Trying and rarely managing to keep our hopeless hero on the straight and narrow between all these obstacles is one dapper Sebastian J. Cricket, given a faintly sardonic raconteur’s air by Ewan McGregor that frequently warms up these potentially chilly proceedings — even if his coolly metallic appearance, complete with white, pupil-less eyes, is the stuff of nightmares. Indeed, the animation commendably resists cuddliness at every turn, reveling in the macabre visual textures of a whale’s shuddering inner organs or the severe, soaring lines of 1930s Fascist architecture. A sophisticated colour palette of russets, tans and sunset ochres is led by the lumbery constitution of Pinocchio itself, as well as the flames that, in multiple set pieces, are his greatest enemy.

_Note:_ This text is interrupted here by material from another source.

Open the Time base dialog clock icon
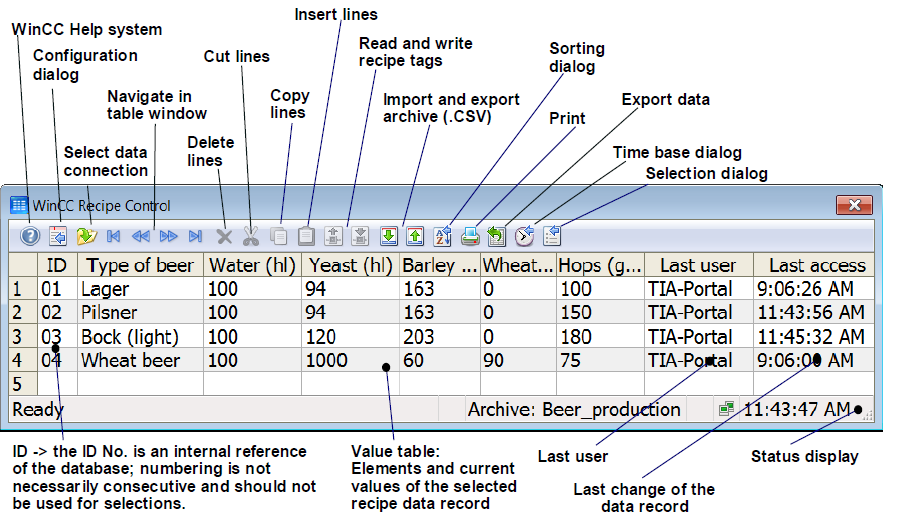This screenshot has height=515, width=917. pyautogui.click(x=525, y=236)
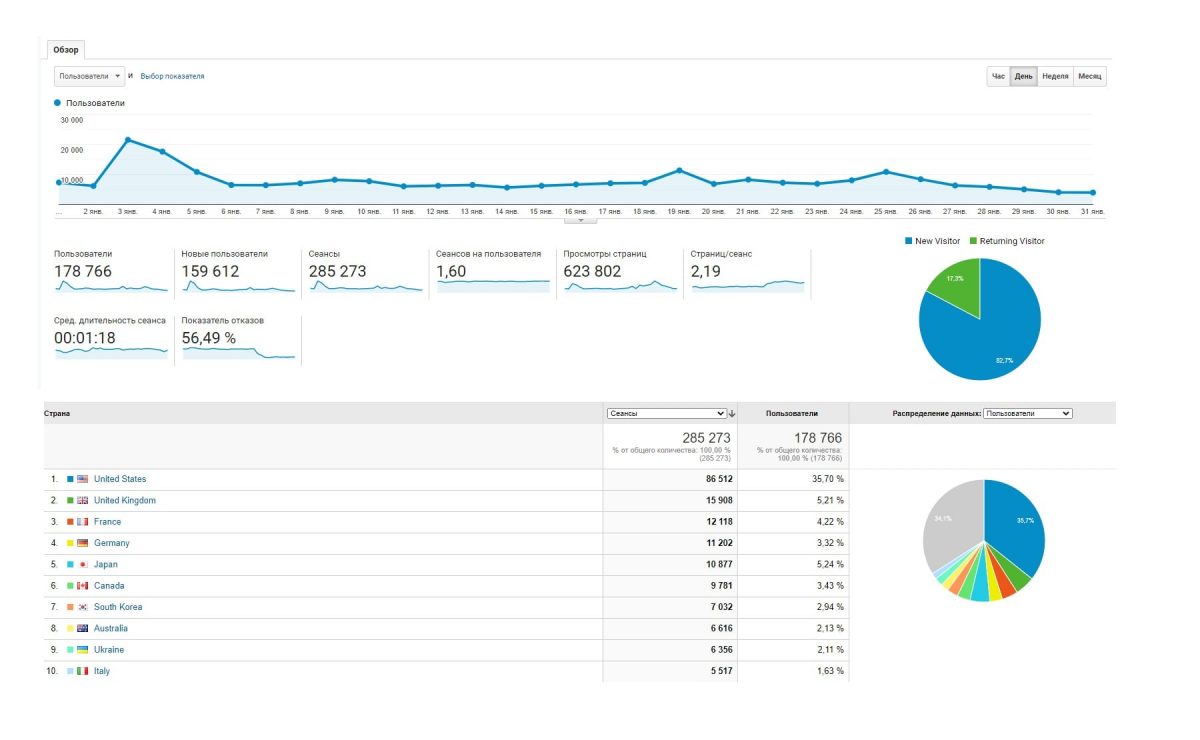
Task: Open the Пользователи metric dropdown
Action: click(89, 76)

Aesthetically and narratively, then, this is a “Pinocchio” that credits its young audience with eminently grownup taste and intelligence — so much so that its occasional lurches into more old-school animated musical territory (with a handful of immediately unmemorable songs punctuating Alexandre Desplat’s otherwise lush, puckishly orchestrated score) feel rather half-hearted.
Only rarely, however, does “Guillermo del Toro’s Pinocchio” feel compromised in this fashion. Unfolding over a faintly indulgent but never dull two hours, this is a rare children’s entertainment that isn’t afraid to perplex kids as much as it enchants them, down to a coda that prompts a certain level of junior existential contemplation (not to mention a mournful tear or two) at the notion of a dead insect in a matchbox coffin in a boy’s wooden — but very real — heart. It’s a vivid, lavish stroke of weirdness, better seen than described. “Pinocchio” always has been.